Making a database decision used to be easy when I started my career as a database administrator - which version of IMS were you going to install? Databases evolved from the need to better manage 'structured' data (which at the time was pretty much just financial numbers and their descriptions) and to have many users simultaneously update that data.
IMS was launched in 1968, based on the DL/I database developed for the Apollo space programme. At that time databases were developed to handle transaction processing and had to be navigated in a rather fiddly way.
The next major step forward was Ted Codd's papers proposing a 'relational' approach, in which data would be stored in tables as rows and columns rather than the linked lists used previously. The first commercial database to use this idea was Ingres, launched in 1979, while IBM's own System R developed later into its DB2 database in 1983. The key advantage of relational was abstracting the physical structure of the database into a more abstract set of tables, so programmers no longer had to physically navigate up and down hierarchies. Instead a program called an optimiser worked out the most efficient physical path to supply the result of a database request, which was written in a language called SQL.
At this time almost all the emphasis on database usage was for transactions, and databases competed on how fast they could process transactions with high degrees of concurrency. Other products appeared, such Oracle and Informix, but other than a few experimental databases, the core relational approach was unchallenged and by the end of the millennium the relational model was riding high, with Oracle, DB2 and SQL Server the dominant platforms.
However the Achilles' heel of these databases was that they were basically tuned for transactions and could be very slow when executing complex queries. Teradata carved out a billion-dollar niche by applying multi-parallel processing (MPP) to this problem, which in turn spawned other approaches such as the hardware accelerator used in Netezza.

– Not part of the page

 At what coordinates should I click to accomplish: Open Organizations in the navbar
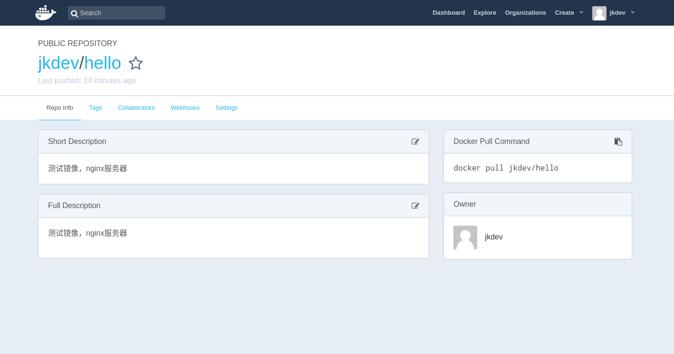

As warehouses grew and grew it became clear that columnar databases - where each row in a column is stored consecutively on disk - were clearly more suited to analytic queries, since they vastly reduced the I/O needed to satisfy most queries (at the price of slower loading and updating). Although tried as early as the late 1960s, only Sybase had really managed to succeed as a commercial database until just a few years ago.
However as data volumes inexorably grew, columnar was married to MPP, and a new clutch of databases became popular: Vertica, ParAccel and Infobright being good examples. The most heavily marketed is HANA from SAP, which is touted as an 'in memory database' but is essentially a columnar product. Hardware continues to be thrown at the problem, with more use of memory and solid state disks to improve access times, but these are still costlier than disk storage, so for very large databases a mix is needed.
The latest databases have developed in response to the need to tackle high volumes of data that go beyond traditional structured data. Web logs and machine sensor data have their own structure, and traditional databases find these challenging. NOSQL databases are enjoying an upsurge in popularity to handle such data. 'Key value' databases (such as Redis) cache frequently accessed data into memory, while document store databases (such as MongoDB) are aimed specifically at web documents and spurn traditional schemas.
There are even NOSQL columnar variants, such as Cassandra and hBase. These databases, along with Hadoop, are firmly aimed at Big Data. Even object-style databases are making a comeback in the form of 'graph databases' such as Horton and Neo4j.
Many of the vendors of these newer databases are tiny, and there will doubtless be consolidation as customers trade off performance with reliability and cost, and traditional vendors respond. However the sheer scale of data growth means that companies are becoming desperate to deal with their databases, which are spiralling in size, complexity and license costs. The largest database in the world in 2003 was 30TB, yet Teradata now has 25 customers with petabyte databases. As a result customers are more willing to try innovative approaches, and a database market that looked stagnant at the turn of the millennium has never seemed so varied or exciting.